Antonio Banderas e Salma Hayek falam da nova animação de Chris Miller

LUIZ CARLOS MERTEN / RIO, O Estado de S.Paulo

20 de novembro de 2011 | 03h07

Salma Hayek e Antonio Banderas estão na estrada há dias. Cidade do México, Buenos Aires, Rio. E, partindo do Brasil, Paris, Barcelona, Roma. Muitas entrevistas para promover O Gato de Botas, animação de Chris Miller na qual fazem as vozes dos protagonistas. O filme estreia dia 9 no Brasil. Banderas é o próprio Gato de Botas. Salma é a gatinha protofeminista que aumenta os perigos do gato espadachim e também o salva. "Não é o que fazemos? Ser mais fortes do que os homens, mas dando a impressão de que somos frágeis e dependemos deles?" Salma pergunta, mas a entonação é de quem afirma.

Ela adorou ser chamada para o papel. "Creio que estou dando bom exemplo para todas as mulheres com minha personagem." Tanto Banderas quanto ela descartam que estejam só dublando as personagens. "O processo é bem mais criativo que isso", ele esclarece.

Banderas adora o personagem. "Ele possui características do Zorro e referências de pistoleiros de Sergio Leone. É um personagem completo. Amante, herói. " E explica que, no processo criativo de uma animação, o personagem, na verdade, antecipa o desenho.

"Salma e eu passamos por incontáveis sessões de gravação e de modelagem. Chris (Miller) nos incentivava a criar, improvisando os diálogos. E sobre os nossos gestos, a nossa fisicalidade, os desenhistas da DreamWorks iam modelando a dupla." A própria Salma acrescenta. "Sou de Vera Cruz (no México). Lá somos todos dançarinos. Talvez não seja tão grande quanto a gatita no filme, mas as cenas de dança foram muito gostosas de fazer." Que tal continuar encarnando a imagem da latina sexy? "Na minha idade? É lisonjeiro." Tantas vezes ela se refere à questão da idade que o repórter termina por interrompê-la. "Você fala como se fosse velha." "Mas sou! Nessa indústria! Quantos anos você acha que tenho? 45! Há muitas jovens buscando reconhecimento. Que me chamem porque ainda me acham gostosa, é coisa de envaidecer qualquer mulher."
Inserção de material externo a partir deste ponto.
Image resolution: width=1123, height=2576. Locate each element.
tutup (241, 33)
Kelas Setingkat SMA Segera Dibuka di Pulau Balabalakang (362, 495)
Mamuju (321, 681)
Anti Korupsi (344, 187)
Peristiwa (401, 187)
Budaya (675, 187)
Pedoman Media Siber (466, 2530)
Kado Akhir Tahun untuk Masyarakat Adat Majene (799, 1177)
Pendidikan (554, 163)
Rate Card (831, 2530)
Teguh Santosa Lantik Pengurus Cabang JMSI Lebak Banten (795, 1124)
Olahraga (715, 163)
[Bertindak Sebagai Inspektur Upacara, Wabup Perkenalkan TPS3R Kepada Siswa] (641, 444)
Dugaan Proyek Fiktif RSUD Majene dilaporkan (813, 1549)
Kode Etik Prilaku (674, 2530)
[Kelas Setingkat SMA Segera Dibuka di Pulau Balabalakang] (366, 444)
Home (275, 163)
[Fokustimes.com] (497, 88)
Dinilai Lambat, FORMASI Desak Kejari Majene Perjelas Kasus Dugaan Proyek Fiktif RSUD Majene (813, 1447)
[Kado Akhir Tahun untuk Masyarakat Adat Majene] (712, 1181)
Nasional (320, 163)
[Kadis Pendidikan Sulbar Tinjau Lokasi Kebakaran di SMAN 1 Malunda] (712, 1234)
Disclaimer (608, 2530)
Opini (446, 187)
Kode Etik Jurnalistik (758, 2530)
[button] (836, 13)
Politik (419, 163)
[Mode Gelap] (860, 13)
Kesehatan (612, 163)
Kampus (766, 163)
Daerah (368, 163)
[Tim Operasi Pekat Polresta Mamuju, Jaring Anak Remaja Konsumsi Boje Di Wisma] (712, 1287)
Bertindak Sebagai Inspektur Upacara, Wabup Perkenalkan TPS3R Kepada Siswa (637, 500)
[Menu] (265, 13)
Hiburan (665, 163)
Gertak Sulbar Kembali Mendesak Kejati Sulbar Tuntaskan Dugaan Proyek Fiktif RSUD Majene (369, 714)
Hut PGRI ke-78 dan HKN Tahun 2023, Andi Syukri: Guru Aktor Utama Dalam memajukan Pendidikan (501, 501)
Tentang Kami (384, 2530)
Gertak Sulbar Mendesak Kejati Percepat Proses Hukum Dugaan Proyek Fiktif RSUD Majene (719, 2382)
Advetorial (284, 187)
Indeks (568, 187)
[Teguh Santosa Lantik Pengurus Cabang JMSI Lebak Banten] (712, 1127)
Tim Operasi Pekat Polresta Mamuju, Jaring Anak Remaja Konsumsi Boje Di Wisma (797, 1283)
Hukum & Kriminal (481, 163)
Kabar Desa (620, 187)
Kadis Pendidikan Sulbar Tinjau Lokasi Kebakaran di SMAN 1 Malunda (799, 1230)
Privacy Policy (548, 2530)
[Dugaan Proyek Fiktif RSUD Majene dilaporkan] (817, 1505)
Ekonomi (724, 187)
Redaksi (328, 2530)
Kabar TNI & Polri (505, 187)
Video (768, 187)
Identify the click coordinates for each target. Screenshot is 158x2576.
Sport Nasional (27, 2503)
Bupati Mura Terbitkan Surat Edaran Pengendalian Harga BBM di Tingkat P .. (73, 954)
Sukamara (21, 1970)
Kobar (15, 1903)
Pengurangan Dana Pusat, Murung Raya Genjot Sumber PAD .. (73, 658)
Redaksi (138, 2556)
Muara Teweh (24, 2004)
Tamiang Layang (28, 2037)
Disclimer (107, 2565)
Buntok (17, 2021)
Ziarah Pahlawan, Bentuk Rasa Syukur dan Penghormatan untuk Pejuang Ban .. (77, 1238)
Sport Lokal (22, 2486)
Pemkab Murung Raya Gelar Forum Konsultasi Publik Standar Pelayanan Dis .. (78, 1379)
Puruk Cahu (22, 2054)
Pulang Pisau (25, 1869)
Antonio Banderas acha que nunca vai se livrar da imagem de amante latino. "Fiz mais personagens gays do que qualquer outro ator, mas colaram em mim essa etiqueta do latino sexy. Vou ficar velhinho e ainda serei o amante latino", ele diz. Define o novo filme com Pedro Almodóvar, A Pele Que Habito, como talvez seu maior desafio como ator. "Pedro infernizou minha vida no set. Tinha vontade de esganá-lo. Só entendi o que queria quando vi o filme pronto. Eu próprio fiquei perturbado."